WRITTEN REQUEST
Update the entries starting at the beginning and ending at the line that contains "Action: click(x=784, y=244)" by changing "GUI agent" to "GUI assistant", and leave everything else the same.

Source data
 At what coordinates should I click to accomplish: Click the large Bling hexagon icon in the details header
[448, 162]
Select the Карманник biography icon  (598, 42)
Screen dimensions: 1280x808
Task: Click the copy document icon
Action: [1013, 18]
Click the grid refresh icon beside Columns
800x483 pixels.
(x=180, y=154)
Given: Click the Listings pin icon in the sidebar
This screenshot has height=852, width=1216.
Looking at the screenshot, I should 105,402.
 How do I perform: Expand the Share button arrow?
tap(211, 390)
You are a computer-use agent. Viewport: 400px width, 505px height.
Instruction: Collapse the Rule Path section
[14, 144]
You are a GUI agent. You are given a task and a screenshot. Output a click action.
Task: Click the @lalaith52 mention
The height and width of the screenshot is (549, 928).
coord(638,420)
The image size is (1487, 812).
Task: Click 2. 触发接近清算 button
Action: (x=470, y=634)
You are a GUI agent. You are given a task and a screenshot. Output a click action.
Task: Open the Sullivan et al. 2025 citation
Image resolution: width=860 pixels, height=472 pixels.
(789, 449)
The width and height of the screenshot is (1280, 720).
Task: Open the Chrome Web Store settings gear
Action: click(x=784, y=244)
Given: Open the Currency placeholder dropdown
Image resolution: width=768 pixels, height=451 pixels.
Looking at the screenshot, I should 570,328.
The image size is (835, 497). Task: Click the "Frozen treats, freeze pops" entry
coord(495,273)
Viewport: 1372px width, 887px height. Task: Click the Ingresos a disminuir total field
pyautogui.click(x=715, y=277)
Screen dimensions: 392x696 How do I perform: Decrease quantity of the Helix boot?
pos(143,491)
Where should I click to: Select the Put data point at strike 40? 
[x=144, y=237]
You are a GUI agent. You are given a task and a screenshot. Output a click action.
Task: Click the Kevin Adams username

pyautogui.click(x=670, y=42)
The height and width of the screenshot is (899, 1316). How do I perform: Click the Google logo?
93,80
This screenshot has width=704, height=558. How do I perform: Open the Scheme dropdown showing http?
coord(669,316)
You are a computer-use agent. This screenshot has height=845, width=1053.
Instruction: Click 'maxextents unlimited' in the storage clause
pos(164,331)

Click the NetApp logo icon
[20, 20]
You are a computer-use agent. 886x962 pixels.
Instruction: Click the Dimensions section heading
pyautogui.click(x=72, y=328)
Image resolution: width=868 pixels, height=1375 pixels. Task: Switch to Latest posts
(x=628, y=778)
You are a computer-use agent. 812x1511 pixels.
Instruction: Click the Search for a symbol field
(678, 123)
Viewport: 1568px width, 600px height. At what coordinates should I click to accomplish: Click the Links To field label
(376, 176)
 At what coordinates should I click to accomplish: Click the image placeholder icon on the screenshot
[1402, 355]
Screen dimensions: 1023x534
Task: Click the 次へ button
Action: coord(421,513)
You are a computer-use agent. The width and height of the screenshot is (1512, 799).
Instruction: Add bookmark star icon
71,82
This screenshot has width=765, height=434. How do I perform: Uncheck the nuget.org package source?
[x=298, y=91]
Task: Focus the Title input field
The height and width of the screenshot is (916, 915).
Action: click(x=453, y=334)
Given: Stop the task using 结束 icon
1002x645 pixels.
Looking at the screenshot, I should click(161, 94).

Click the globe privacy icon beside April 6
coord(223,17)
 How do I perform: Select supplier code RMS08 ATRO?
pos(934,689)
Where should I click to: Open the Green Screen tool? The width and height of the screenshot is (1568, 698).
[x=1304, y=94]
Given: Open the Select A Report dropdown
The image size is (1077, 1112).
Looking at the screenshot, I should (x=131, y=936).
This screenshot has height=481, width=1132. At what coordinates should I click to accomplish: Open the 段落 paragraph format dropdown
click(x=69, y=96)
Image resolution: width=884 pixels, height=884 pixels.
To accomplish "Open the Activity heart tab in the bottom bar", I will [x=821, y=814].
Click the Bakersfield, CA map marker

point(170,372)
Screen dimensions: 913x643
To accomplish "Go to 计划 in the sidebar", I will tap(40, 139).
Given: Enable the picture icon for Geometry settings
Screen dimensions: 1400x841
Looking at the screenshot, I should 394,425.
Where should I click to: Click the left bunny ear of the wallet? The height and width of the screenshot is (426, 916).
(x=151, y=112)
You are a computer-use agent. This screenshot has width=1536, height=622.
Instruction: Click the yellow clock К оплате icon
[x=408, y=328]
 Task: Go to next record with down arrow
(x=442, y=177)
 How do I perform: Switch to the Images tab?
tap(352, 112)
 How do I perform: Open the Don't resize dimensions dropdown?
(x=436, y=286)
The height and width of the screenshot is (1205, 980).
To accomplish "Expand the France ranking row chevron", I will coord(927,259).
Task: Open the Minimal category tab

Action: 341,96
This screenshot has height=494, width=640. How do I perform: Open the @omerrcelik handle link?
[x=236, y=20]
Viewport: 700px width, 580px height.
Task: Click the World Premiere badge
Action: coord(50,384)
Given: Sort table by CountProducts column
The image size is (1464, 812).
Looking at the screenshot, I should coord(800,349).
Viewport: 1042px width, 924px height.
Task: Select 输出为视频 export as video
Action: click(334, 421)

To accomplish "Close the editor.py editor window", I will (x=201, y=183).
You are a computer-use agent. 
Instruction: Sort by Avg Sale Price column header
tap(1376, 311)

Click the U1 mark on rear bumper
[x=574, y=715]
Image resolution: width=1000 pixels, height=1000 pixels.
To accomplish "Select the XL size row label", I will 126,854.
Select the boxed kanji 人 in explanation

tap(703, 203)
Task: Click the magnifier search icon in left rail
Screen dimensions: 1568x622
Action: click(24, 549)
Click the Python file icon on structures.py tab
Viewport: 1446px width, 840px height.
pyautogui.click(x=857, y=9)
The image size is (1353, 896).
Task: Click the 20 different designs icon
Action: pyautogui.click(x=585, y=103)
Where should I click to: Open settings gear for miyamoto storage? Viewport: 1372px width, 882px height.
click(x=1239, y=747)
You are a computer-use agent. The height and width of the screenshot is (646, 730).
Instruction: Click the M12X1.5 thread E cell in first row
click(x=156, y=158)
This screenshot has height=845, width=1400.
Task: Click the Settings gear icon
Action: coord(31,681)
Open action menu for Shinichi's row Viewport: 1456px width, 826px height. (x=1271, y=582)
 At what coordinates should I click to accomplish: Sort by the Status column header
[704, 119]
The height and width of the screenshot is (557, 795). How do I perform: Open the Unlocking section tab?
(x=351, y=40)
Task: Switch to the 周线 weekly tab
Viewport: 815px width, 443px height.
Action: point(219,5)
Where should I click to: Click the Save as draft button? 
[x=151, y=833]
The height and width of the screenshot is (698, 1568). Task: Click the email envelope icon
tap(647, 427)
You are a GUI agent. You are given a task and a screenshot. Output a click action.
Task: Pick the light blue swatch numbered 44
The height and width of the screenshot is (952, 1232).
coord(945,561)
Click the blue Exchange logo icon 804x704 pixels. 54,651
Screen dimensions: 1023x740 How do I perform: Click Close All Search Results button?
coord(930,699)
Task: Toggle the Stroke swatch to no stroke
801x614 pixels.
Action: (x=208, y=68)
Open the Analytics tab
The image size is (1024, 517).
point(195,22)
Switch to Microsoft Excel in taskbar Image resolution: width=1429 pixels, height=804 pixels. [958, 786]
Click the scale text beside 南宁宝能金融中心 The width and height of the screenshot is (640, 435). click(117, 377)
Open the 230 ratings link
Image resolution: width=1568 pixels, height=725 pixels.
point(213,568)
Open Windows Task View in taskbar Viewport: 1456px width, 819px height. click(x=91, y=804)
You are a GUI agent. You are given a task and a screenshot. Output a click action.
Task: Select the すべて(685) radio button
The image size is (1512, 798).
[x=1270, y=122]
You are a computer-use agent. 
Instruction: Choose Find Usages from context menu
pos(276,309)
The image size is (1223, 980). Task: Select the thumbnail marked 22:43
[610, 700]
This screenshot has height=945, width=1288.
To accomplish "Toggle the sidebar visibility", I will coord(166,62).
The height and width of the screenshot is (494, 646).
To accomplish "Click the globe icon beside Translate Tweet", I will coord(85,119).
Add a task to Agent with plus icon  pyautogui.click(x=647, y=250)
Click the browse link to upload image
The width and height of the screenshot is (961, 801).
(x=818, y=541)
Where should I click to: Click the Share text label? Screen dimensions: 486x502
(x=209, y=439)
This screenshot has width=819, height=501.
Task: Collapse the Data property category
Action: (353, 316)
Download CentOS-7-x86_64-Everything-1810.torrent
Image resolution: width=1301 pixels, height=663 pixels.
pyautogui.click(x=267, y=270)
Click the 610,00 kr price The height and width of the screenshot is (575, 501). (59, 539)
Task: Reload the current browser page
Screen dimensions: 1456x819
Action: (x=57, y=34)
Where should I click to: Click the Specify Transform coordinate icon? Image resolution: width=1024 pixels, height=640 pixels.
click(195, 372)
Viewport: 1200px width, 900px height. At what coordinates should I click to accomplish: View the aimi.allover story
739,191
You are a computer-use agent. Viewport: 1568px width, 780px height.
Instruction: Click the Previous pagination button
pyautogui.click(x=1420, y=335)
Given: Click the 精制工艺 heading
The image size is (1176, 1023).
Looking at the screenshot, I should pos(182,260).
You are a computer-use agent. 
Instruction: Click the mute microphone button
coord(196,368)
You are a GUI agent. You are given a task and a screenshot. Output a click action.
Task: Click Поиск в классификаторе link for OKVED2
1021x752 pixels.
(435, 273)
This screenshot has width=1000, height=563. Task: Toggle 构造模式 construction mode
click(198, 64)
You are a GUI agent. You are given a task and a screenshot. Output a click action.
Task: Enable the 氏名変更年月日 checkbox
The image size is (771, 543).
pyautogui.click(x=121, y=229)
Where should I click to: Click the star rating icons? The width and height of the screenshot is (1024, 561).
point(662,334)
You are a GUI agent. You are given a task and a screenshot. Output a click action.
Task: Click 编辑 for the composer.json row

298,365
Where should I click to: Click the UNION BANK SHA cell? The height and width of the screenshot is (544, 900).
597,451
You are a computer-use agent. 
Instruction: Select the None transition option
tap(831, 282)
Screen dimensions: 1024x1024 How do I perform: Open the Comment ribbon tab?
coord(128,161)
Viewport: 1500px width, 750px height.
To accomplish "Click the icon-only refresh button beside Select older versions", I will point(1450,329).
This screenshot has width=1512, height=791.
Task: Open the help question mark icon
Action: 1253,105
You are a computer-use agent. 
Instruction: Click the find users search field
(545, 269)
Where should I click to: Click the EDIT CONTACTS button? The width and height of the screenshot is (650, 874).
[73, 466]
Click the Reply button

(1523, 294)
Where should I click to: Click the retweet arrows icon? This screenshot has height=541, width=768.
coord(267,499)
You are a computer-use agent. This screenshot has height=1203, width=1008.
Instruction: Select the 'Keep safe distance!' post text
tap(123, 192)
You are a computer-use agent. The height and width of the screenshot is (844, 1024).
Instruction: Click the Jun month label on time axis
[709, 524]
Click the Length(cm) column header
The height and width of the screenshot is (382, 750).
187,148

RESPONSE FOR THIS EXERCISE
 At what coordinates should I click to accomplish: Click the large Bling hexagon icon in the details header
[448, 162]
Select the Карманник biography icon  (598, 42)
Screen dimensions: 1280x808
Task: Click the copy document icon
Action: [1013, 18]
Click the grid refresh icon beside Columns
800x483 pixels.
(x=180, y=154)
Given: Click the Listings pin icon in the sidebar
This screenshot has height=852, width=1216.
Looking at the screenshot, I should 105,402.
 How do I perform: Expand the Share button arrow?
tap(211, 390)
You are a computer-use agent. Viewport: 400px width, 505px height.
Instruction: Collapse the Rule Path section
[14, 144]
You are a GUI assistant. You are given a task and a screenshot. Output a click action.
Task: Click the @lalaith52 mention
The height and width of the screenshot is (549, 928).
coord(638,420)
The image size is (1487, 812).
Task: Click 2. 触发接近清算 button
Action: (x=470, y=634)
You are a GUI assistant. You are given a task and a screenshot. Output a click action.
Task: Open the Sullivan et al. 2025 citation
Image resolution: width=860 pixels, height=472 pixels.
(789, 449)
The width and height of the screenshot is (1280, 720).
Task: Open the Chrome Web Store settings gear
Action: click(x=784, y=244)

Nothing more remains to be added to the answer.